**Required work:** In the records below, find the line containing "Lo más visto y recomendado (41, 1689)" and restate it and all lines after it exactly, through the last line.

Data records Block Start

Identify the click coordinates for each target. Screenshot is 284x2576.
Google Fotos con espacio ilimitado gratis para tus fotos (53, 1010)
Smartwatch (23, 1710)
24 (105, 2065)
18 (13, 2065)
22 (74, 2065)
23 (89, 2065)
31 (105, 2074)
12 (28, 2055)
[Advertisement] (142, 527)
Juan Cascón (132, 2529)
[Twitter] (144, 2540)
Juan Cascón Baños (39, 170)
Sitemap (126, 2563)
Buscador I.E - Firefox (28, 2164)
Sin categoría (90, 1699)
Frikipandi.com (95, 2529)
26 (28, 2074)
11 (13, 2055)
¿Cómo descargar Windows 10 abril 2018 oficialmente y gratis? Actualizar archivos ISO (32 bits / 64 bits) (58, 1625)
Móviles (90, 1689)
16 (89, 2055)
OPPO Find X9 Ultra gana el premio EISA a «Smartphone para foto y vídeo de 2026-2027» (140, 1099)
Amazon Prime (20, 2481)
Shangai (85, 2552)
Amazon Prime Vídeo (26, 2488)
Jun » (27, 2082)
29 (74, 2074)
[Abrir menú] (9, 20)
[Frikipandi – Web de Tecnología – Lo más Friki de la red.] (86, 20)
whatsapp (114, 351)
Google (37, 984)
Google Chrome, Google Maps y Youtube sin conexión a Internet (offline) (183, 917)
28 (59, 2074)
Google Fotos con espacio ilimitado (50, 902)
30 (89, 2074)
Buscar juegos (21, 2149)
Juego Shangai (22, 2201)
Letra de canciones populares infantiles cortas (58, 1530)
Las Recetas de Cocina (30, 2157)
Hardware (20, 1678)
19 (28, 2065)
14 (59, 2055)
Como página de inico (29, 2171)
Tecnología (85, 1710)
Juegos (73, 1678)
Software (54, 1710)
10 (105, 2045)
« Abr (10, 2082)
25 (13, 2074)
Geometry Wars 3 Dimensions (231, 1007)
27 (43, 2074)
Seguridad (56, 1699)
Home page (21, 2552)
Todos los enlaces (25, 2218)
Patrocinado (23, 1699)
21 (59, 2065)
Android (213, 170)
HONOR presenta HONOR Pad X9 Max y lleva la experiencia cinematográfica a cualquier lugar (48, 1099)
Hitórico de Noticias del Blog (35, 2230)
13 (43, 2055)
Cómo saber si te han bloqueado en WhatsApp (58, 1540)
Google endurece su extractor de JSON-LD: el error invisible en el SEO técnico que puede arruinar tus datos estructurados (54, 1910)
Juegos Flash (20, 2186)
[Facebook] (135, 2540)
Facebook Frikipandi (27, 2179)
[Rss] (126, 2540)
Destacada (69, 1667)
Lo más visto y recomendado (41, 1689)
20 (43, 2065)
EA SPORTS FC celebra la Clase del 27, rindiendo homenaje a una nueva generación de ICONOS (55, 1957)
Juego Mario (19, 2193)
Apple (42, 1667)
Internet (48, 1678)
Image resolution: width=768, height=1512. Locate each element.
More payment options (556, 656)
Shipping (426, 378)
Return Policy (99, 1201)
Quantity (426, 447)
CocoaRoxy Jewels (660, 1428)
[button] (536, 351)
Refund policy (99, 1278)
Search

Data records Block End

**Answer for the task:**
Lo más visto y recomendado (41, 1689)
20 (43, 2065)
EA SPORTS FC celebra la Clase del 27, rindiendo homenaje a una nueva generación de ICONOS (55, 1957)
Juego Mario (19, 2193)
Apple (42, 1667)
Internet (48, 1678)
Image resolution: width=768, height=1512. Locate each element.
More payment options (556, 656)
Shipping (426, 378)
Return Policy (99, 1201)
Quantity (426, 447)
CocoaRoxy Jewels (660, 1428)
[button] (536, 351)
Refund policy (99, 1278)
Search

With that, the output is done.